==== DATA FOR THIS TASK
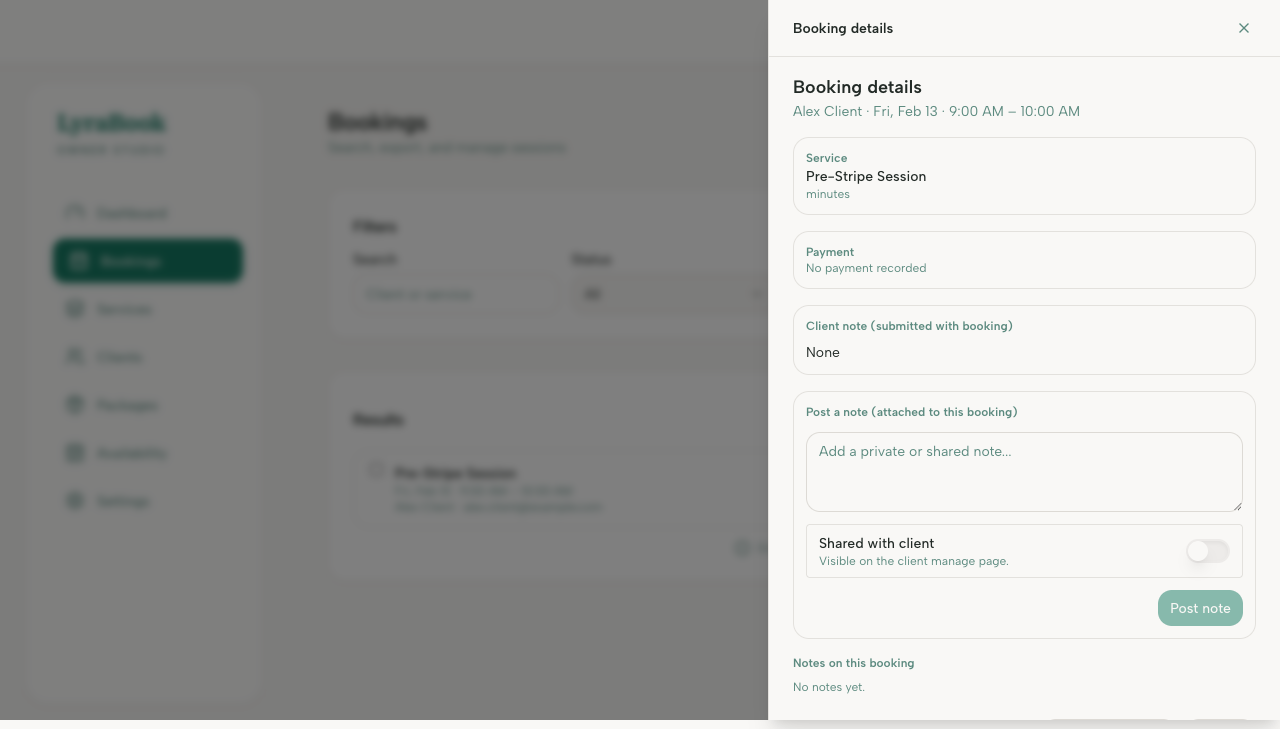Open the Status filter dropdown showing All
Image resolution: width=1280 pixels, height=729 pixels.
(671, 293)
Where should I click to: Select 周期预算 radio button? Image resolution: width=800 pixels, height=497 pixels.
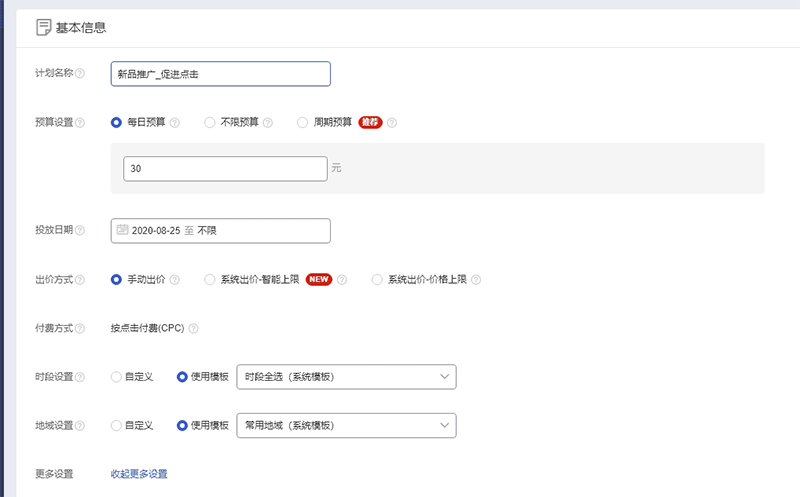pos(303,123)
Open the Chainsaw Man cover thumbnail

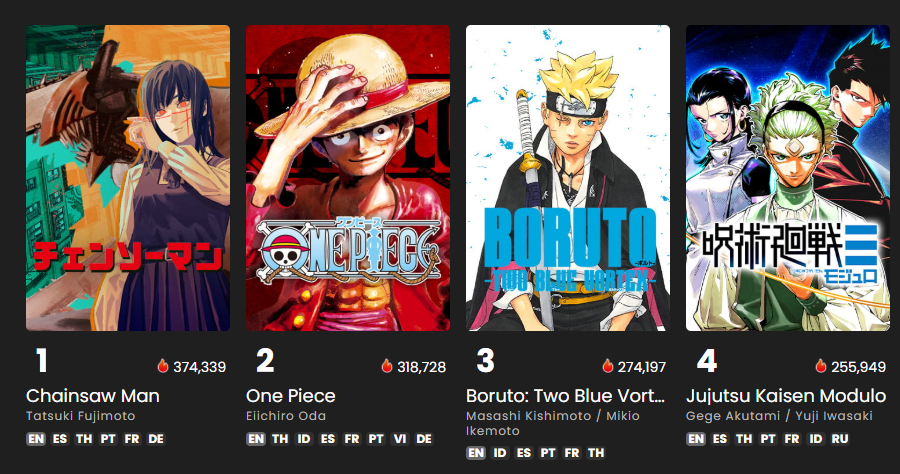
========
• WORK ITEM:
Exact lines, nothing more: output the one with "Where should I" and every later line through the end of the data, skipping pictures.

• RESPONSE FOR THIS EXERCISE:
Where should I click to: Select 周期预算 radio button? Image resolution: width=800 pixels, height=497 pixels.
pos(303,123)
Open the Chainsaw Man cover thumbnail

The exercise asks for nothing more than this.